Intel Xe GPU Breakpoints
Breakpoints affect all GPU threads, and cause the program to stop when a thread reaches the breakpoint. Threads of the same sub-group reach the breakpoint together and the kernel pauses once per sub-group.
The number of breakpoints hit in a GPU kernel can be refined using:
Conditional Breakpoints, see Conditional breakpoints.
Hit Limits, see Set breakpoints.
Divergent Execution
Where kernels have divergent execution within a sub-group, GPU threads which are currently in-active (diverge) will not be shown by Linaro DDT.
For example, a divergent if-else statement with a breakpoint set on each branch, will result only in GPU threads stopping at the first breakpoint that satisfy the if-condition. GPU threads which do not satisfy the if-condition will not be shown.
When the first breakpoint has been hit by all GPU threads of a sub-group, the GPU threads will progress to the next branch of the if-else statement, but with the GPU threads who do not satisfy the else-statement condition being hidden.

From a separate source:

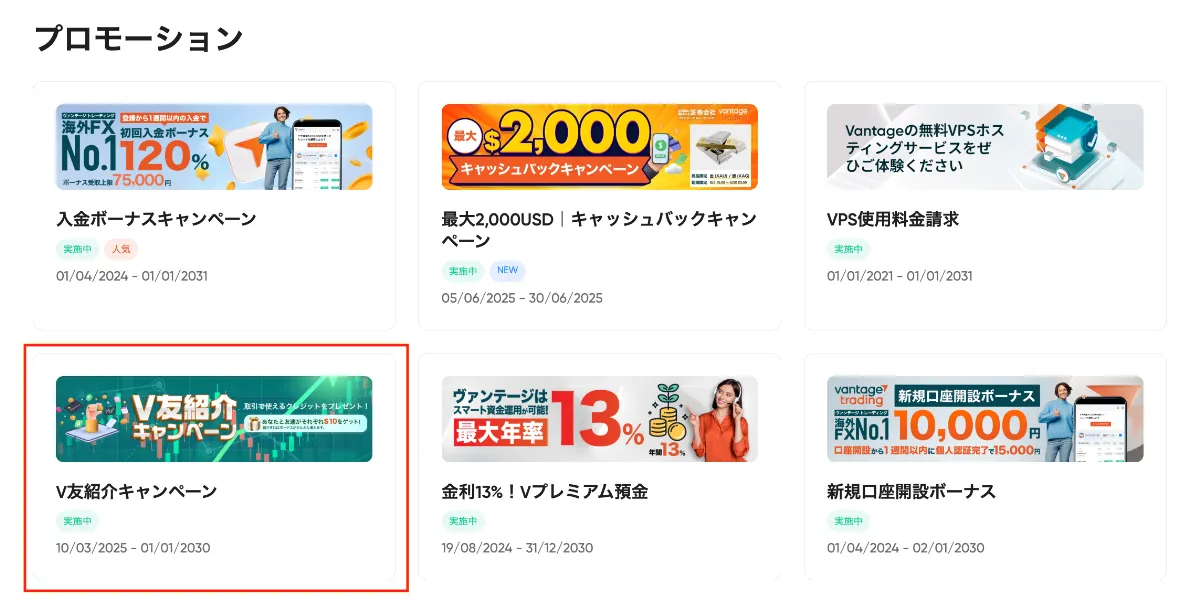The width and height of the screenshot is (1200, 600).
Task: Click the V友紹介キャンペーン title text
Action: coord(136,491)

Attempting to select an in-active GPU thread will result in an error message.
Conditional Breakpoints
Breakpoints can be applied to individual work-item global IDs, work-item local IDs or work-group IDs.
To apply breakpoints to individual work-items, based on their global ID use the GDB convenience variable
$_workitem_global_id
.To apply breakpoints to individual work-items, based on their local ID and work-group ID use the GDB convenience variables
$_workitem_local_id
and$_thread_workgroup
respectively.
These GDB convenience variables are 3-dimensional and each dimension can be accessed
using the respective array element, for example $_workitem_global_id[0]
,
$_workitem_local_id[1]
or $_thread_workgroup[2]
.
Example: To apply a breakpoint only to work-item with the global ID <<<4,6,9>>>
use the following condition: $_workitem_global_id[0] == 4 && $_workitem_global_id[1] == 6 && $_workitem_global_id[2] == 9
.
Please note that the global work-item ID might be transposed.
Note
Breakpoints of GPU threads are reported in the order they are scheduled on Execution Units (EU).
Due to internal GPU thread scheduling behavior, it might take a significant amount of time until a conditional breakpoint is hit.